I to ona wygrywa zestaw kolorowych zamków i igielnik-kwiatek :)


Ale ale... Postanowiłam, że skoro jestem w stanie nagrodzić obie dziewczyny, to tak zrobię :) Nie chciałabym, żeby któraś z nich była pokrzywdzona. Dlatego, moje drogie koleżanki, po weekendzie nadam Wasze paczuszki i prawdopodobnie pod koniec przyszłego tygodnia możecie się ich spodziewać, proszę Was tylko o adresy, na które wysłać mam nagrody.
Karolino, kolory zamków mogą się różnić od tych pokazanych na zdjęciu.

Czekam więc na wiadomości, a Wy czekajcie na przesyłkę :)

Pozdrawiam,
Monika.

11 listopada 2013

Pink jacket

Cierpliwość moja się skończyła. Od ukończenia żakietu minęło kilka weekendów, a okazji do porządnego obfocenia moich zmagań nie było. Fotograf albo nieobecny, albo niechętny - może czas go zmienić?! Ileż można obiecywać, że może tym razem się uda, może w końcu zobaczycie, co udało mi się wymęczyć... Cierpliwości już nie mam, więc pokażę takie zdjęcia, jakie mam. A mam kiepskie. Trudno. Taki to też czas, że do pracy wychodzę - ciemno, wracam - ciemno i szans na zdjęcia żadnych. Zwłaszcza tak intensywne kolory trudno jest uchwycić w kiepskim świetle. Trudno. Będzie tak, jak jest.

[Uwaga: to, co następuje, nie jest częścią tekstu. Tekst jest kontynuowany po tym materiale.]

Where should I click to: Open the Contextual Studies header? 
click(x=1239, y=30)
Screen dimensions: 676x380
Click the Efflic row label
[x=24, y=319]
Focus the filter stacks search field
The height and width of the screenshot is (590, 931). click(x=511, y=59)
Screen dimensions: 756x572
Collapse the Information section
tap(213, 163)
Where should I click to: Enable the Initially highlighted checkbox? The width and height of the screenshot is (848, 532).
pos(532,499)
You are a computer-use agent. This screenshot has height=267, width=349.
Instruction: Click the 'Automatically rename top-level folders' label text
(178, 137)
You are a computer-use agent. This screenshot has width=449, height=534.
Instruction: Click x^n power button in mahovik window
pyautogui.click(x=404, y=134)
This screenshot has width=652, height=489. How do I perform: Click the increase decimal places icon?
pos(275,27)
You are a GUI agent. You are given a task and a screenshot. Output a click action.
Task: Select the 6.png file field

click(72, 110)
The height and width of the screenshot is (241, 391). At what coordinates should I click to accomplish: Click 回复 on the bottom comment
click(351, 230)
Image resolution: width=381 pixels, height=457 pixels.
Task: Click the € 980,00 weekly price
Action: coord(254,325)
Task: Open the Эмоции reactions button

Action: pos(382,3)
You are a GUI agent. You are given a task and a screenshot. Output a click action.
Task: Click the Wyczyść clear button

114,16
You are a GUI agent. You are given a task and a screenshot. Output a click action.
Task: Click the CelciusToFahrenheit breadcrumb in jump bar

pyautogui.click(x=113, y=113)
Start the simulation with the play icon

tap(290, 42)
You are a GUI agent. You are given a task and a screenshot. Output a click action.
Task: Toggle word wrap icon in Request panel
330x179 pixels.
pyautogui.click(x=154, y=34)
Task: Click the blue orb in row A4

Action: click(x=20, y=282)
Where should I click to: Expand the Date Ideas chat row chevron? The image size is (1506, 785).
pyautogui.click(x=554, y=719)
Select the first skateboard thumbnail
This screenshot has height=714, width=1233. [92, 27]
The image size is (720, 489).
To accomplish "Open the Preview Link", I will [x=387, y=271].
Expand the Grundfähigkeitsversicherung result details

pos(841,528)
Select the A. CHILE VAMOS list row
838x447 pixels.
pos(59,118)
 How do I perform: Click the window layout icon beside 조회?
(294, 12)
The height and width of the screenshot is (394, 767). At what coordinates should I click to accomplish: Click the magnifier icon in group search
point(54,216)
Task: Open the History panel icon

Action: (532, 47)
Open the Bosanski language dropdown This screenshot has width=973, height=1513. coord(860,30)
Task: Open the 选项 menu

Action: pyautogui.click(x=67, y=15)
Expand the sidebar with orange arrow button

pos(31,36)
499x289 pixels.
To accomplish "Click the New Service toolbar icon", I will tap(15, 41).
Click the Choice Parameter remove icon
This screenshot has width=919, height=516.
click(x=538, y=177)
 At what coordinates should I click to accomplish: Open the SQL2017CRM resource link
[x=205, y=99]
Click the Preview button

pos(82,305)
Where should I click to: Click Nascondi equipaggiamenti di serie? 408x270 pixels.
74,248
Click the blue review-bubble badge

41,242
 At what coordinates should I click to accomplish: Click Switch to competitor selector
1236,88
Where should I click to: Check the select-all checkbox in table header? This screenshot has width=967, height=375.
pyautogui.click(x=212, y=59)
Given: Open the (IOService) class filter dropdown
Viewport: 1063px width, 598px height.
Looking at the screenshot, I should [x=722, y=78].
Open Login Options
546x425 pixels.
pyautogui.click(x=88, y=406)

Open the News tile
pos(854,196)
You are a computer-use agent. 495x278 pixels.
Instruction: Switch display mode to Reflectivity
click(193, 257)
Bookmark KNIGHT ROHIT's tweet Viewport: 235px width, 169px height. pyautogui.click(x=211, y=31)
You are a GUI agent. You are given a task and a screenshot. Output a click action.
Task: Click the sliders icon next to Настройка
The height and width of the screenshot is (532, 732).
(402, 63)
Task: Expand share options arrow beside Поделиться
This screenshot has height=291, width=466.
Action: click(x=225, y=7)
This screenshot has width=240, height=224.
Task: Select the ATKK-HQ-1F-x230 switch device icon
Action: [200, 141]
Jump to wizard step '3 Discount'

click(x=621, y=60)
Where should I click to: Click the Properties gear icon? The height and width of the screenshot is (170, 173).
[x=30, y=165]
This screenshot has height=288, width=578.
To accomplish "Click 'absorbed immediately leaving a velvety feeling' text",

Żakiet to model 123 z Burdy 8/2013. Wykrój zmodyfikowałam stosownie do swojego wzrostu (w oryginale model jest dla kobiet wysokich, ja jestem tą przeciętną) według TEJ instrukcji. Skroiłam w rozmiarze 36 z zapasami na szwy. Po zszyciu części przodu okazało się, że dla mnie jest jak worek. Dosłownie. Miałam ochotę wyrzucić go do kosza, albo ambitnie projekt dokończyć i oddać komuś, dla kogo będzie dobry. Wzięłam jednak trzy głębokie oddechy i zaczęłam pruć. Odcięłam te zapasy z każdego elementu i zaczęłam szyć od nowa. Tym razem instrukcja wszywania podszewki była dla mnie tak niezrozumiała, że wróciłam pamięcią do sposobu wszywania opisanego przy tej KURTCE. Tkanina to amarantowa bawega, podszewka to poliester z domieszką wiskozy i guzik w kolorze ciemnego turkusu.

Moje odczucia? Rozcięcie udało mi się w miarę elegancko odszyć, ale coś poszło nie tak i brzydko się rozłazi (z braku porządnych zdjęć raczej tego nie zauważycie), myślę więc, żeby zupełnie się go pozbyć, ale to jak bardzo będzie mi się nudzić. Guzik przyszyłam chyba zbyt blisko krawędzi, bo żakiet z przodu odstaje i byłby idealny na ciążowy brzuszek (a tego na razie nie planuję). Średnio jestem zadowolona.

Zdjęcia robione głównie na parkingu centrum handlowego. Jakość woła o pomstę do Nieba...







Tymczasem zapraszam na mój profil facebookowy

https://www.facebook.com/MONAfaktura

Pozdrawiam,
Monika

Łapanie licznika

Urodziny bloga przegapiłam, ale pojawia się okazja do zorganizowania mini-konkursu na łapanie licznika. Po zmianie adresu bloga licznik się wyzerował, częstotliwość mojego tu goszczenia jest znikoma, więc i Wy nieczęsto mnie odwiedzacie (bo po co odwiedzać, skoro nic nowego się nie pojawia..?).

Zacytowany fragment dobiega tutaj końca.